Chapter under construction. The goal is ambitious and deserves doing properly — here's the promise and the theory already.

This is the turning point for many SDR beginners: receiving, with a makeshift antenna and a $30 dongle, the image from a real satellite passing overhead. Not abstract data — a photo of the clouds, taken at 800 km altitude, streamed down live.

What makes it magic (and doable)

The polar-orbiting NOAA weather satellites (15, 18, 19) transmit APT (Automatic Picture Transmission) on 137 MHz — right within an RTL-SDR's reach. The signal is slow, robust, designed in the 70s to be decoded with almost nothing.

The real challenge: knowing when to look up

A polar-orbiting satellite is only visible for a few minutes, during a pass. So you must predict its passes from its orbital parameters (the TLEs, Two-Line Elements, published and updated regularly) and your position.
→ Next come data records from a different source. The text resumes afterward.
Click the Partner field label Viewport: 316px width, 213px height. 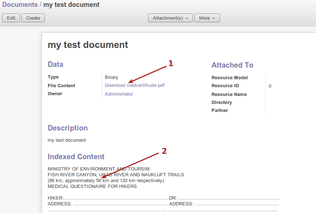point(220,110)
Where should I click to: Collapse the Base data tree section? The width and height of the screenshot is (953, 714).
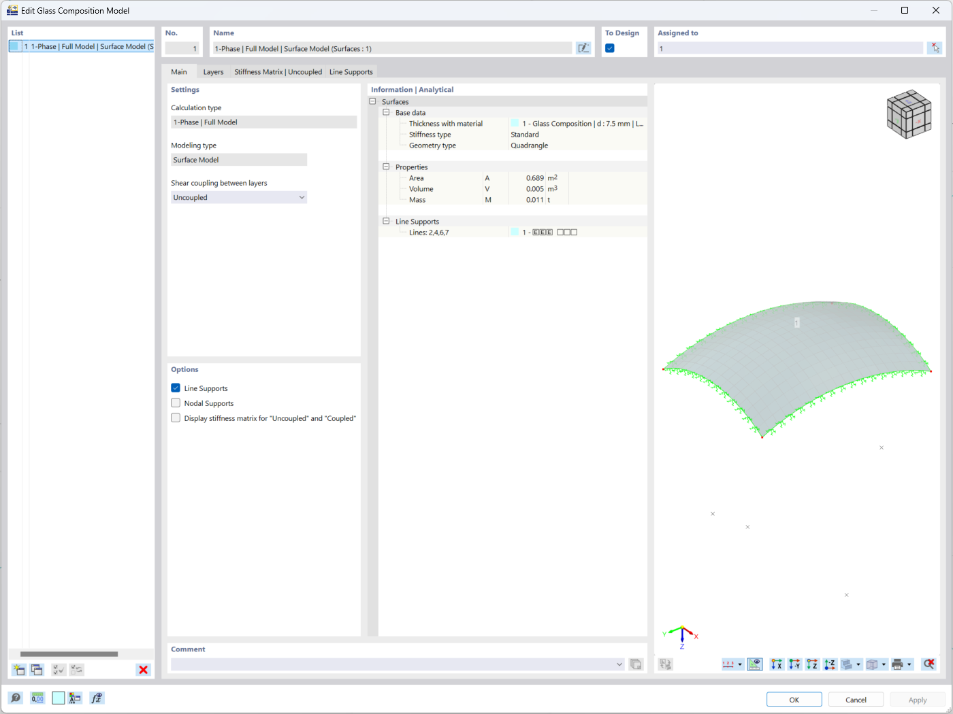click(386, 112)
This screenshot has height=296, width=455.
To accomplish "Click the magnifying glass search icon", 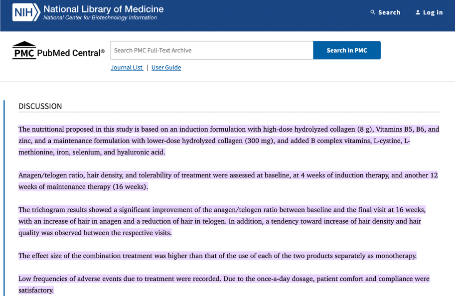I will click(x=373, y=12).
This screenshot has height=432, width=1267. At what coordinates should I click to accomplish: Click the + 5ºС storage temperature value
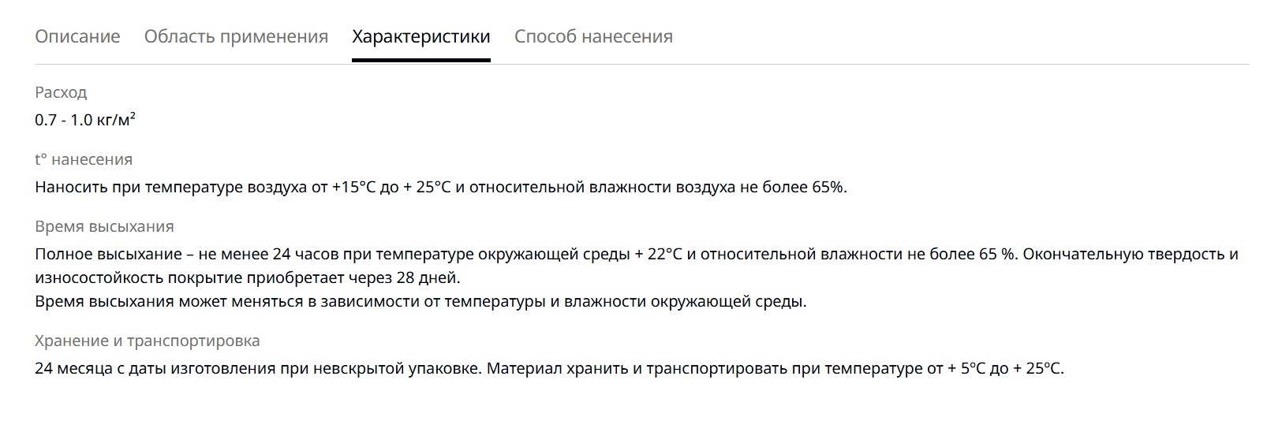click(x=967, y=368)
That brick — pass prediction + Doppler tracking — is what needs the most work, and why this chapter comes after the others.

The antenna is everything

Polarisation is circular (the satellite spins): a plain vertical receives it poorly. The classics:

In the meantime

You can prepare everything already: understand the modulation, tune your antenna, master the Le waterfall (cascade temporelle) to recognise the APT signal (a scrolling "ladder"). When the pass decoder is ready, you'll be set.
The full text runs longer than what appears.